Institutions have a fiduciary duty to execute their clients’ trades at the best possible price. This requires them to choose the best possible venue for their block while preventing information leakage which could give other participants an unfair trading advantage at their detriment. For institutions, this means understanding that just because something is being executed in the dark doesn’t necessarily mean that it is the best venue of choice. This is where the picture gets more complex.

Getting ahead of reform

The SEC’s current investigation into block trading could be at the heart of future reforms. It is important to note that this investigation is not tackling the principle of block trading, rather a particular trading model that resulted in the transfer of information which violated market rules.
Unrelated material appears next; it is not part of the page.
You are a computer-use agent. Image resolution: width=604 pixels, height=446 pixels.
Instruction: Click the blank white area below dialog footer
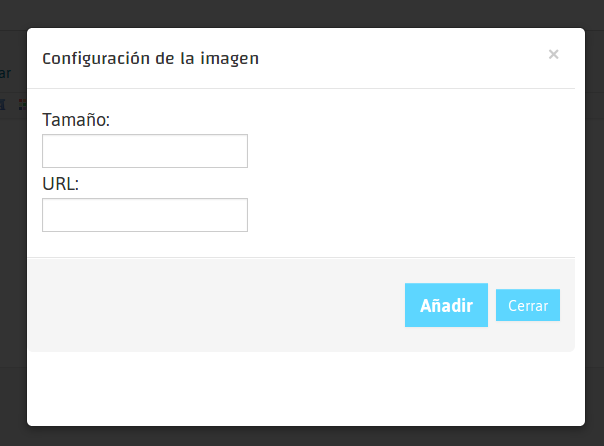pyautogui.click(x=300, y=390)

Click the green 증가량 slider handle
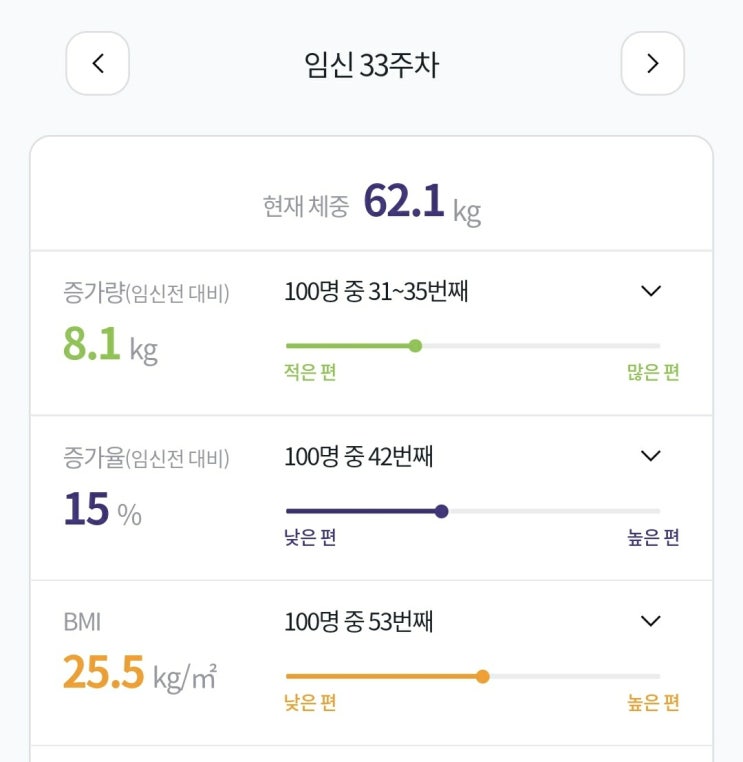(x=415, y=346)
It seems likely that any new transparency rules will focus on communication between parties involved in trading large blocks to ensure that privileged information on a particular order is not leaked.

In the absence of stricter regulations, it is the responsibility of the brokers and investors to uphold the integrity of block trading as a vital function in capital markets. Brokers engaged in block trading must be sure to review their processes in order to protect market-sensitive data at all costs, as well as ensuring strict controls of their client communications.

Investors may use brokers for many reasons – from access to research to execution – but when it comes to block trades, it makes sense to include a venue(s) which has an unconflicted model to ensure they are using the most appropriate one(s) in their search for block liquidity for a particular order.

There are deep-rooted and fundamental misunderstandings around block trading and dark pools that need to be addressed. Dark pools are a vital mechanism for supporting the functioning of modern markets – protecting the integrity of the price formation process on lit markets, while helping institutions execute very large trades.

These models have coexisted for many years. With greater participation in financial markets from a larger group of investors, they need to be better understood.